First-time buyers will be able to get government-backed mortgages

Applicants can choose a fixed rate of interest for the duration of the loan.

A NEW, GOVERNMENT-backed mortgage scheme for first-time buyers has been announced by Housing Minister Eoghan Murphy.

Aimed at prospective homeowners who don’t qualify for social housing, the mortgages available can be used to buy a house valued at up to:

  • €320,000 in the greater Dublin area, as well as Cork and Galway
  • €250,000 in the rest of the country

The mortgages, which will be granted through local authorities, will be available to individual applicants whose annual gross income does not exceed €50,000 and to joint applicants who earn €75,000.

Speaking on RTÉ’s Morning Ireland, Murphy said that the government was determined to increase the stock of social housing, but added:

“It’s important to recognise that there will be people who won’t be eligible for social housing, but still can’t afford to buy a home at the moment.”

This product, he said, was aimed at those people and “doesn’t exist currently in the market”.

Fixed rate 

The new Rebuilding Ireland Home Loan can be used both for new and second-hand properties, or to build your own home.

A person or couple can borrow up to 90% of the market value of the property.

They can choose a fixed rate of 2% to 2.25% interest for 25 to 30 years.

Murphy said in a statement that this would mean “they will have absolute certainty of their repayments over the lifetime of the loan”.

What this means essentially is that a person or couple can purchase a home, while ensuring that they can still keep their monthly repayments to one third of their net disposable income – with no risk of their mortgage rate rising and so no threat to their ability to afford repayments, giving them certainty and security.

Murphy gave two examples of how the scheme would work:

So, for example, a person earning €40,000 a year and living in Mayo could afford to buy a house worth €224,920, provided they had the deposit of €22,400. They could then borrow €198,000 from their local authority and their monthly repayments would be in the region of €858 a month, or 33% of their Net Disposable Income.
As a second example, a couple earning €75,000 and living in Dublin could afford to buy a house worth €320,000, provided they had €32,000 as a deposit between them. They could then borrow €288,000 from their local authority and their monthly repayments would be €1,221, or 24% of their Net Disposable Income.

€200 million is being made available for the first tranche of mortgages, which, it’s hoped, will provide about 1,000 loans, Murphy said.

The scheme will be available from councils around the country from Thursday 1 February.


To qualify for the scheme, would-be buyers need to have had knock-backs or offers of insufficient funding from two different lenders.

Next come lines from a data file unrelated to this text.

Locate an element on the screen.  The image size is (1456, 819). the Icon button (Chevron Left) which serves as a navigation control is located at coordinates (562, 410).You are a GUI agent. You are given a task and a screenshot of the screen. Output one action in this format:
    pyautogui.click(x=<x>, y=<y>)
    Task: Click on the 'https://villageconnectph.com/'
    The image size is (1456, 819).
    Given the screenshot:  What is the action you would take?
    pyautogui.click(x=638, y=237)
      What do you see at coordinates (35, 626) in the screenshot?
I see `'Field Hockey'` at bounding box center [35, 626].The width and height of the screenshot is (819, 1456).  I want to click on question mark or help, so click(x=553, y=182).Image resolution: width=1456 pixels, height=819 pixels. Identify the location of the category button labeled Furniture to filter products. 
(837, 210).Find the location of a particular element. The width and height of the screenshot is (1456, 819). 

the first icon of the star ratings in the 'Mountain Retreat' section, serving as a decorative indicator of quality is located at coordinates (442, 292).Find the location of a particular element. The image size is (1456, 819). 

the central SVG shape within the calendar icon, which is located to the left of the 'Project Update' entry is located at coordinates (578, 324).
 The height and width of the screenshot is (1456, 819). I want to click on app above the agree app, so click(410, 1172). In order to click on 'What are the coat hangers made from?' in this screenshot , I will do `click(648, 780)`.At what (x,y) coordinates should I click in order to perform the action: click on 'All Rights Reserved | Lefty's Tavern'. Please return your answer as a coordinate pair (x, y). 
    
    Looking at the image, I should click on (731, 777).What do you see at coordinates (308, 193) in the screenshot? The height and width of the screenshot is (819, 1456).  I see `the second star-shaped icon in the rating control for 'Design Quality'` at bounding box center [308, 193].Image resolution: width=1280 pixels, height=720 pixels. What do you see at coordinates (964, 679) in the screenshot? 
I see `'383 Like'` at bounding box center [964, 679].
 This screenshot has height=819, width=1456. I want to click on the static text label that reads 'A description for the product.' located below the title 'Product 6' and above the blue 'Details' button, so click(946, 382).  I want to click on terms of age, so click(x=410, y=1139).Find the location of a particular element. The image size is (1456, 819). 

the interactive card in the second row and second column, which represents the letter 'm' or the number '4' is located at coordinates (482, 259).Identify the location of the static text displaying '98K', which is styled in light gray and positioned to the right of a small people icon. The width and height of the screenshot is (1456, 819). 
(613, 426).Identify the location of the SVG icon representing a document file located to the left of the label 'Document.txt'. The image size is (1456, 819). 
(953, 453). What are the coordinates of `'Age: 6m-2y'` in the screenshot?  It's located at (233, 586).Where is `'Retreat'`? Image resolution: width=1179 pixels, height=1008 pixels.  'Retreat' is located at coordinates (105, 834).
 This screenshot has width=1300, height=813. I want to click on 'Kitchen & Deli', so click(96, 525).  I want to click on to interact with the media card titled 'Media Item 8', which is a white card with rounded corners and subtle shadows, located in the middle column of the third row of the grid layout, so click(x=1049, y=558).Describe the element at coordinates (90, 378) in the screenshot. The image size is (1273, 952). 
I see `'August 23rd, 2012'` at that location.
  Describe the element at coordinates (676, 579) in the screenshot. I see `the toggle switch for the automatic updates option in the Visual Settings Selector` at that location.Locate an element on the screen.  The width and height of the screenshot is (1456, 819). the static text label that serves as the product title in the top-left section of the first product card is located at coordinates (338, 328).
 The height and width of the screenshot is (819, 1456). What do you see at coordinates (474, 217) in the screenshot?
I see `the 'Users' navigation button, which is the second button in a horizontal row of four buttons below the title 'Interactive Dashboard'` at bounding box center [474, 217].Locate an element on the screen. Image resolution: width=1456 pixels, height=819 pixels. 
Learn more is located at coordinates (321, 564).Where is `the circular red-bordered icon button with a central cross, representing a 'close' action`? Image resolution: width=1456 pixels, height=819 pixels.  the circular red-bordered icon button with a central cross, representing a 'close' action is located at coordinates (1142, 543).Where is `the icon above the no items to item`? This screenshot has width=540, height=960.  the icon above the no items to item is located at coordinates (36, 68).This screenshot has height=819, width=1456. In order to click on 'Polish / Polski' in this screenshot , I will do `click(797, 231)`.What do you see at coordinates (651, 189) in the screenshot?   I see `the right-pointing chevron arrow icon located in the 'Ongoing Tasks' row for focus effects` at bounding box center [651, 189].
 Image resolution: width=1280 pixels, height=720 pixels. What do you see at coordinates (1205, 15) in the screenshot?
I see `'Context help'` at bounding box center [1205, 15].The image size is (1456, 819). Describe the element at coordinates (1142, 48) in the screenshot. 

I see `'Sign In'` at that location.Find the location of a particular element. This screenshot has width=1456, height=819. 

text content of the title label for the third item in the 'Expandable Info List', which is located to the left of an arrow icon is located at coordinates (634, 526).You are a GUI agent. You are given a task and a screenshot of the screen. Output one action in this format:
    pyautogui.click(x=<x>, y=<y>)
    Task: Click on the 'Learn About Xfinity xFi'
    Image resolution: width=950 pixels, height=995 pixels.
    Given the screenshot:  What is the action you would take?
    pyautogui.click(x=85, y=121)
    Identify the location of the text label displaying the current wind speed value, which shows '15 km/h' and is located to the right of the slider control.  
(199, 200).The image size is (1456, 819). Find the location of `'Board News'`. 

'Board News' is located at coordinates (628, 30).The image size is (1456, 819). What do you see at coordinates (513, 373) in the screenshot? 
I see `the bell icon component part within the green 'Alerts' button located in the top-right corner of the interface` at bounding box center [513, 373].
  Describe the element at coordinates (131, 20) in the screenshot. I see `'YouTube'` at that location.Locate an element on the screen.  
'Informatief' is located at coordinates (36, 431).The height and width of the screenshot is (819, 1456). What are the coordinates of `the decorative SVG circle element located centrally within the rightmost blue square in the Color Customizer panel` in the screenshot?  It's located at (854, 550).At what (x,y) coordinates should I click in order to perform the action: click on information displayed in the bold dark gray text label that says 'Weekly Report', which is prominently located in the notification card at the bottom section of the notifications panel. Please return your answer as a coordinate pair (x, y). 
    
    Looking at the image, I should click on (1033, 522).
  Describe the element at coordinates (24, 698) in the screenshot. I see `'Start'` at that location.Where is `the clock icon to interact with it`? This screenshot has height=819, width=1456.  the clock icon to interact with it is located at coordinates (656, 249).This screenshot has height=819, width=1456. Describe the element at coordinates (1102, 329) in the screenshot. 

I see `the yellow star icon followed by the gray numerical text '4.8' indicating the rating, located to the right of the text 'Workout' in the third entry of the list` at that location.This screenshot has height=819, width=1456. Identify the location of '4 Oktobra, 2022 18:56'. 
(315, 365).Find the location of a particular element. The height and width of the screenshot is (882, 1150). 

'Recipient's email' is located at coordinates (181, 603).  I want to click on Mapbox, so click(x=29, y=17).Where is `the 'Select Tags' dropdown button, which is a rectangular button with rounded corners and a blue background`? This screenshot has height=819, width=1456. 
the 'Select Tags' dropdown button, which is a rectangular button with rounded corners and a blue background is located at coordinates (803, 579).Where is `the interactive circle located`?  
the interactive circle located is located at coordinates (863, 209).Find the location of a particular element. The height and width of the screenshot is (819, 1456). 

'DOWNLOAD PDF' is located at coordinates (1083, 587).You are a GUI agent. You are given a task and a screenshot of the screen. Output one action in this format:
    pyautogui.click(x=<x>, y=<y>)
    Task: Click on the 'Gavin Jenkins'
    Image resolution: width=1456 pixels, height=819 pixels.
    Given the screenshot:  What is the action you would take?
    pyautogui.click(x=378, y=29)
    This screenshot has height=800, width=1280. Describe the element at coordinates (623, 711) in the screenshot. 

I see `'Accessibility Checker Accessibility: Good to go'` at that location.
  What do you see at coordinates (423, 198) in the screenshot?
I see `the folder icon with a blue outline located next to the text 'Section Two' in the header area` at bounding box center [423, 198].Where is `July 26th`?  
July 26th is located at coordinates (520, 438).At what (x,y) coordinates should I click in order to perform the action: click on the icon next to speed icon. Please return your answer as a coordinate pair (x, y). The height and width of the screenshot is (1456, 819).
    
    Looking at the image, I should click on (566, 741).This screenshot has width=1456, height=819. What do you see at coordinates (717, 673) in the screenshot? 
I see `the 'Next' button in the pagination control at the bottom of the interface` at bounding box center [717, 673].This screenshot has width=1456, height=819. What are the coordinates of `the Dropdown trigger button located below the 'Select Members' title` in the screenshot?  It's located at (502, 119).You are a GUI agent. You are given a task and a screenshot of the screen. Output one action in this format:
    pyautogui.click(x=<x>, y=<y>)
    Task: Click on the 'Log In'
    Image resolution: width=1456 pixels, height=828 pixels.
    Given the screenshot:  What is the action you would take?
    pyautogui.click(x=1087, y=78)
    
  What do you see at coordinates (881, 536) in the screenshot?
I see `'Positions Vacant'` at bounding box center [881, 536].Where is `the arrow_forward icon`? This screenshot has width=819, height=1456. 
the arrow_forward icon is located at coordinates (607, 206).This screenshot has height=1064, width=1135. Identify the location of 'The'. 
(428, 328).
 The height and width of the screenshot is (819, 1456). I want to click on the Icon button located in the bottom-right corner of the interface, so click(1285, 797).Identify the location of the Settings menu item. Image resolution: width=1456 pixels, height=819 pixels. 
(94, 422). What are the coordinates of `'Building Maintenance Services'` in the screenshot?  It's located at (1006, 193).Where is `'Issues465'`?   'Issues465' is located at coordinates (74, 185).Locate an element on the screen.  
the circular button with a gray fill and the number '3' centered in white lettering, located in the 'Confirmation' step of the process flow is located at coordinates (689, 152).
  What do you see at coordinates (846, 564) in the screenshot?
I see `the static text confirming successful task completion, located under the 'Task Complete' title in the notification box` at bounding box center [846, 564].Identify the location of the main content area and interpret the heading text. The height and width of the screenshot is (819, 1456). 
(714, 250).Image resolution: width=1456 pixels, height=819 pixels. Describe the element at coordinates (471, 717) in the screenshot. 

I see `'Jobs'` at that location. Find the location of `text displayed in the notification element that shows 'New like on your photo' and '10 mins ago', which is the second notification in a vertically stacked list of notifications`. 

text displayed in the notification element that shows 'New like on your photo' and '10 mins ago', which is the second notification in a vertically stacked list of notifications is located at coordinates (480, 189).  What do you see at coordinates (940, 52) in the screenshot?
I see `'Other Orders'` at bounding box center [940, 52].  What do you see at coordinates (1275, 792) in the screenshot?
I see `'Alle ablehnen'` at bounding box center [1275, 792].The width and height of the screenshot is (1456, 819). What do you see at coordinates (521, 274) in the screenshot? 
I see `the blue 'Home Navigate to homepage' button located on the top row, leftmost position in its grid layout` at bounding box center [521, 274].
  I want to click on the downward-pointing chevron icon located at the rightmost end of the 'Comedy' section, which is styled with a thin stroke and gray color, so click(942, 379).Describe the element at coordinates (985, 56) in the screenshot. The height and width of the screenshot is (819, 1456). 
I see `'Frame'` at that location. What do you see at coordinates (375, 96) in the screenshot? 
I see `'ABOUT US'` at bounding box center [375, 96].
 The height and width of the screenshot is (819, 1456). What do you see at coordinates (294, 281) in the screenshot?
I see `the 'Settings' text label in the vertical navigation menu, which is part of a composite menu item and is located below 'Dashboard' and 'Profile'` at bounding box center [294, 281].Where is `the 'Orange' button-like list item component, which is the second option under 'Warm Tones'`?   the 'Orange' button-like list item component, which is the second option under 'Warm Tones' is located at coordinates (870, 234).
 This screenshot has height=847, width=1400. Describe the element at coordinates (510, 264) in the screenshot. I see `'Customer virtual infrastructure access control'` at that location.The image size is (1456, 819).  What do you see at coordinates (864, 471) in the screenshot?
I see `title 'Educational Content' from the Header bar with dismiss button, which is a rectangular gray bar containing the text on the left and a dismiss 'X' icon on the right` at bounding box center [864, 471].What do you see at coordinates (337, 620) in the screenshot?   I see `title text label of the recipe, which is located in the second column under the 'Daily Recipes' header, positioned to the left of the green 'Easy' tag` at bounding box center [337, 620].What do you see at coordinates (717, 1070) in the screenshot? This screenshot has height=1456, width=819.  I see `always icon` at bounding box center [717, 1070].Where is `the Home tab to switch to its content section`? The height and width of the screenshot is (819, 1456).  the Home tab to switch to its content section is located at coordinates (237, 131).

Investec analyst Owen Callan wrote that the mortgages were effectively targeted at “sub-prime mortgage borrowers”, but the plan would be an “additional tool in rounding out access to mortgage financing for the overall market”.

“(The scheme) seems designed to not compete directly with the banks, given the need for refusals of mortgage financing in order to qualify for the scheme,” he said.

However, we would stress again that a lack of supply of new housing stock remains the biggest impediment for buyers seeking to purchase a home, not access to or the cost of mortgage financing.

The website for the scheme is now online.